Naszą wycieczkę zaczynamy w niewielkiej kaszubskiej wsi noszącej nazwę Smołdziński Las, która oddalona jest od naszego miejsca zakwaterowania – Ustki około 36 km. Po dojechaniu do widocznych na poniższym zdjęciu tablic Słowińskiego Parku Narodowego kierujemy się drogą leśną jeszcze przez 200 m i dojeżdżamy do parkingu.
Zatopiony Las parking
Poniżej podaję parametry płatnego parkingu leżącego w Słowińskim Parku Narodowym, z którego zaczynamy naszą wycieczkę. Parking jest płatny 7 zł za cały dzień postoju. Można płacić tu kartą. W dniu naszej wyprawy wolnych miejsc było pod dostatkiem. Dojazd do samego parkingu odbywa się drogą leśną (odległość około 1,2 km), na której co jakiś czas występują nierówności, ale nie ma tam zakazów wjazdu.
Pierwsza część trasy prowadzi przez urokliwy las. Droga jest niewymagająca, prosta, szeroka oraz piaszczysta. Na szlaku czarnym są ż miejsca, w których są zamontowane drewniane kładki ułatwiające wędrówkę. Tak jak wspominałam we wstępnie można pokonać ten odcinek rowerem. I rzeczywiście mijało nas sporo osób na jednośladach. Przy samej plaży są wyznaczone miejsca na rowery. Oczywiście jak to w Parku Narodowym można poruszać się tutaj tylko i wyłącznie wyznaczonymi ścieżkami. Poniżej prezentuję jak wygląda ten odcinek szlaku.
Po 1,5 km dochodzimy do zejścia na plażę. Jak możecie zauważyć na poniższych fotografiach są tu wspomniane wcześniej stojaki na rowery. Są również tablice informacyjne, na których możemy przeczytać między innymi o: charakterystycznej dla wydmy roślinności, czy też o tym jak zachować się w sytuacji spotkania foki na plaży w Słowińskim Parku Narodowym.
Przy zejściu na plażę, z którego korzystaliśmy widnieje tabliczka oznaczająca kierunek przebiegu szlaku czarnego prowadzącego do Strzeżonego miejsca wykorzystywanego do kąpieli (przy Czerwonej Szopie). Przy tablicy należy skręcić w prawo. Dystans jaki trzeba pokonać do strzeżonego kąpieliska to 1,5 km.
Druga część trasy: Po przeczytaniu informacji zamieszczonych na tabliczkach ruszamy w dalszą drogę. Czekało na nas krótkie piaszczyste, a do tego jak na Pomorze dość strome 😋 podejście.

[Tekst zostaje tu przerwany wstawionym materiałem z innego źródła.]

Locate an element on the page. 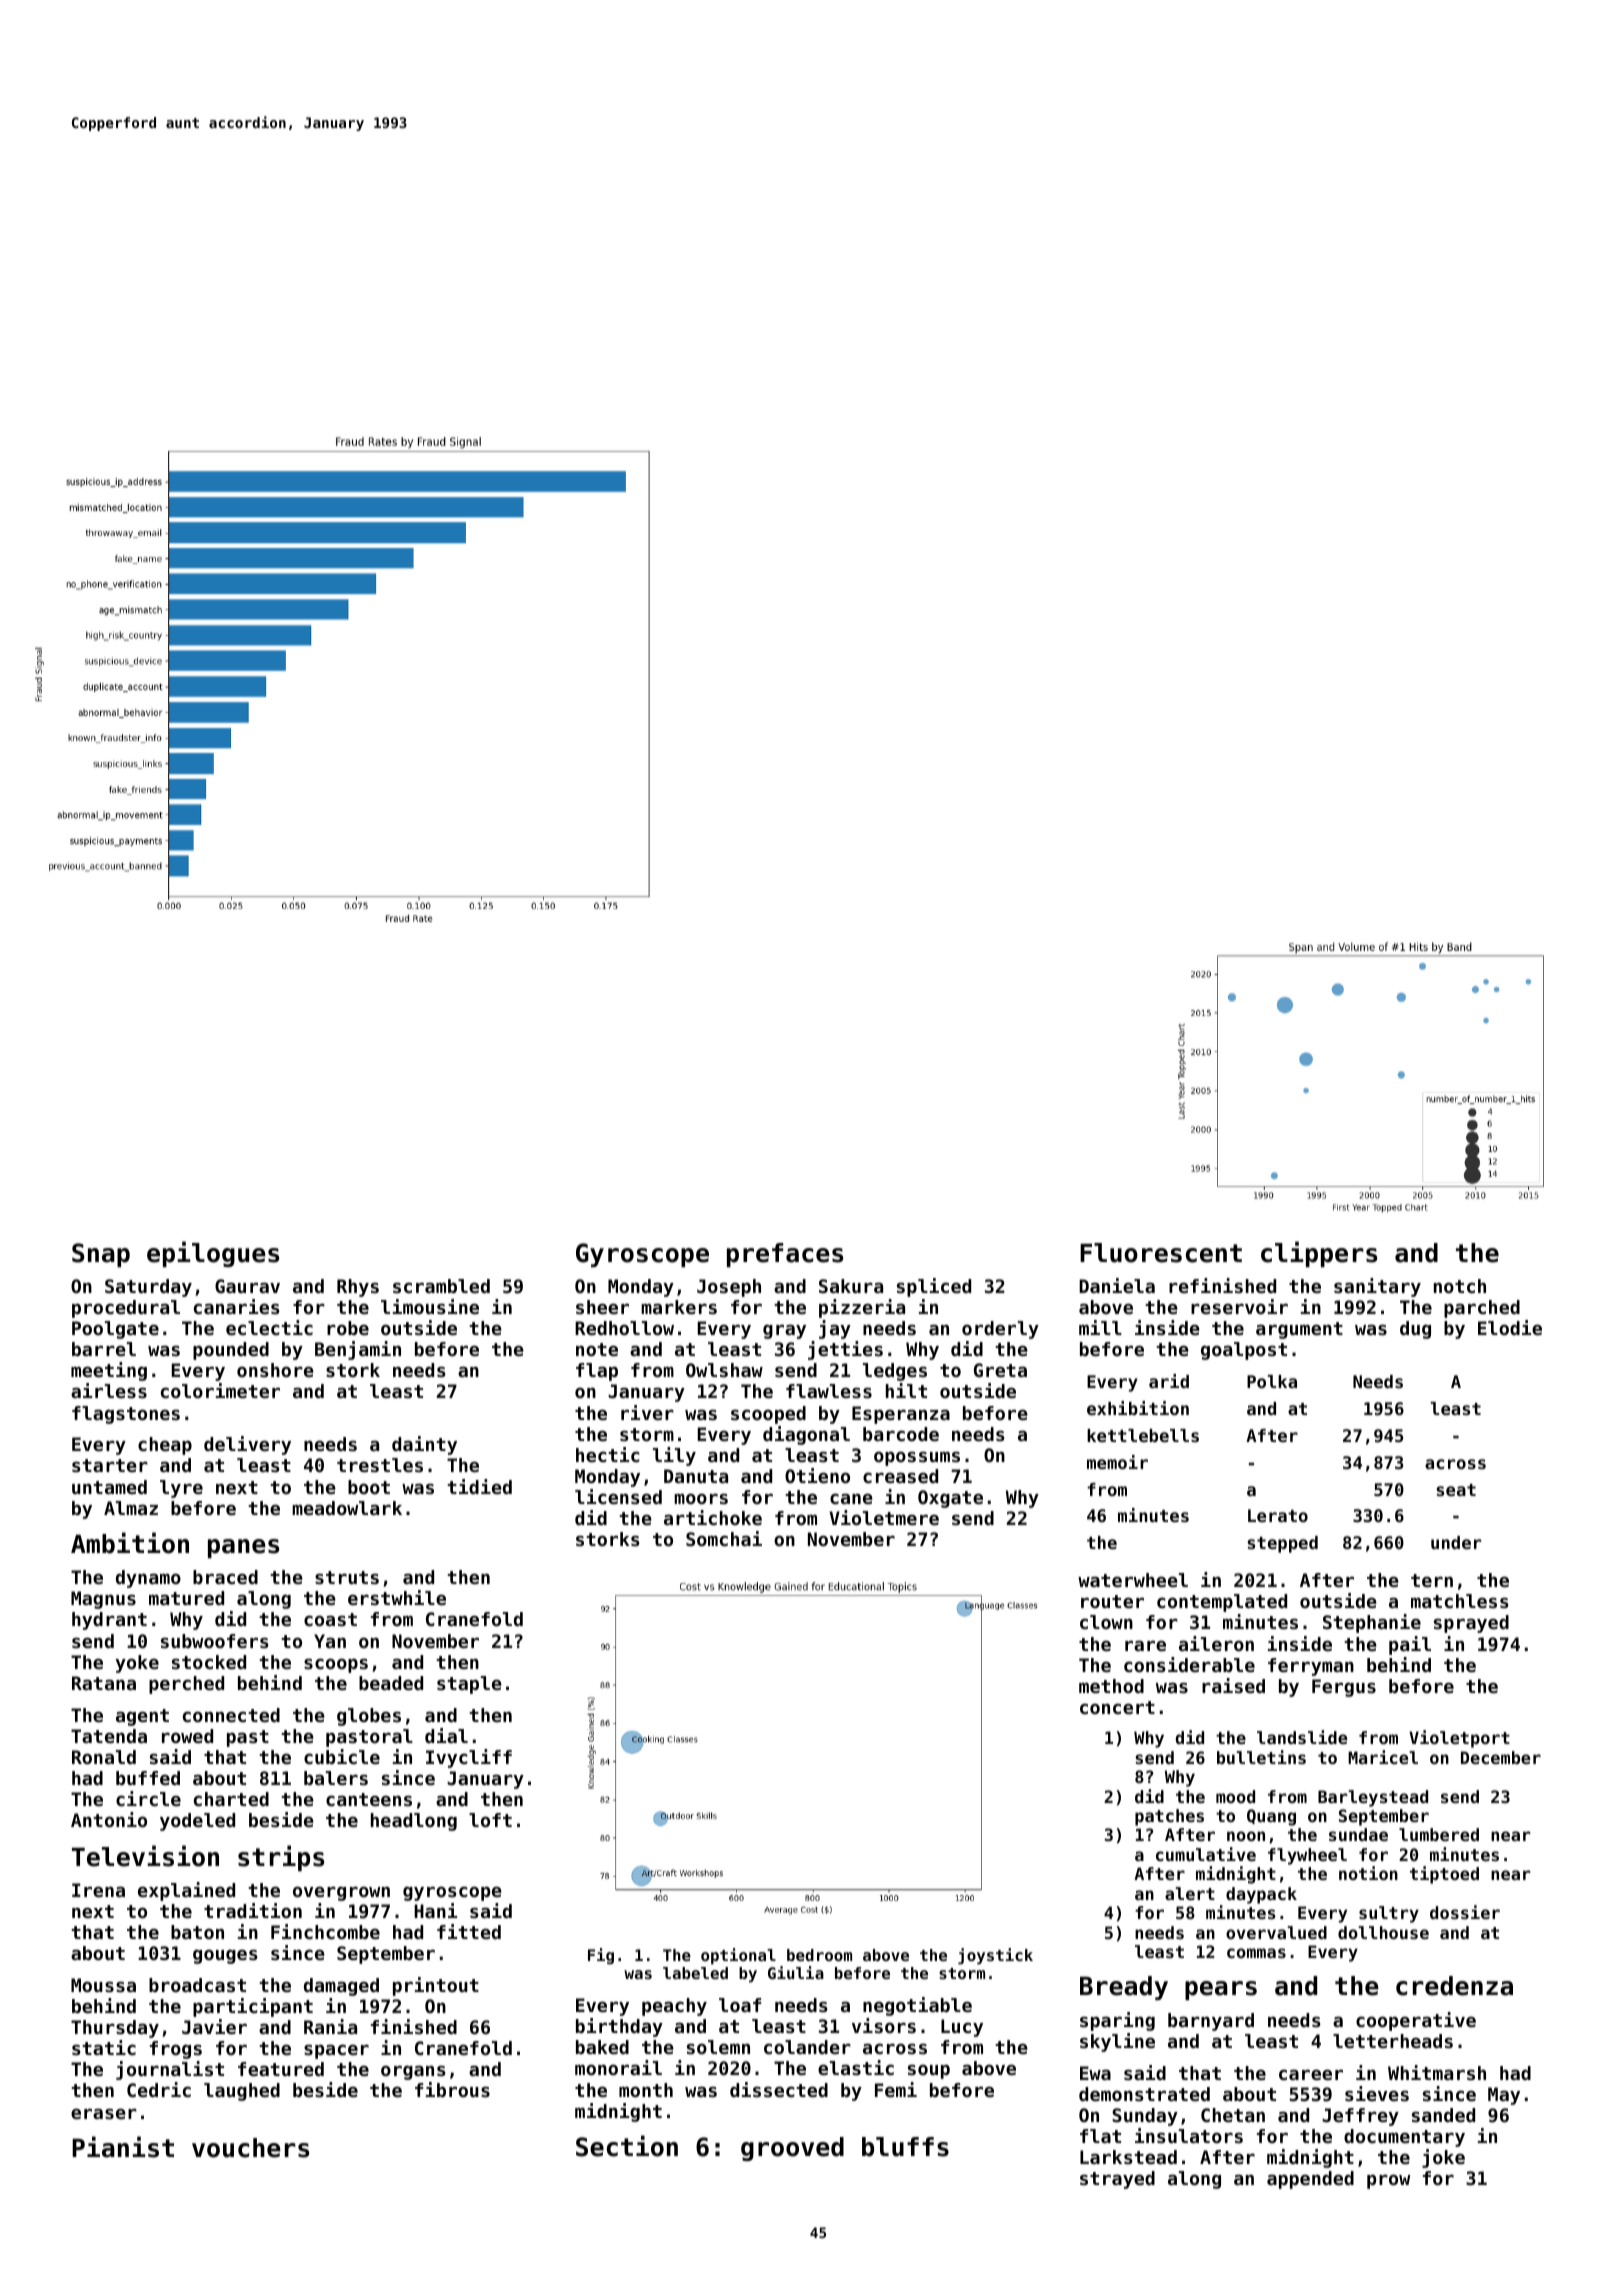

Następnie musieliśmy zejść lekko w dół, po czym wyszliśmy na plaży, gdzie skręciliśmy w lewo i szliśmy prosto przez 1,5 km aż do samego Zatopionego Lasu. Naszą uwagę przyciągnęła tu w szczególności bardzo szeroka, pusta plaża.
Zatopiony Las zdjęcia
Naszym oczom ukazują się pozostałości bukowo-dębowego lasu rozproszone na szerokiej plaży. Moja przyjaciółka po otrzymaniu ode mnie zdjęć z tego malowniczego miejsca stwierdziła, że nigdy w życiu nie widziała takiego czegoś nad naszym morzem. Ciekawi jesteście co się stało z tym lasem w przeszłości? Teorie są dwie. Pierwsza mówi, że las został pochłonięty przez ogień, druga natomiast, że został on wycięty przez naszych przodków. Jak było naprawdę? Tego się chyba nigdy nie dowiemy… Tajemniczość tego miejsca sprawia, że jest ono jeszcze bardziej atrakcyjne.
Pusta plaża, szum fal i ta nieziemska cisza skłoniła nas do dłuższego odpoczynku w tym miejscu. Spędziliśmy tu ponad trzy godziny podziwiając te cuda natury. Na pewno podczas przyszłorocznego urlopu będziemy częściej odwiedzać tutejszą plażę.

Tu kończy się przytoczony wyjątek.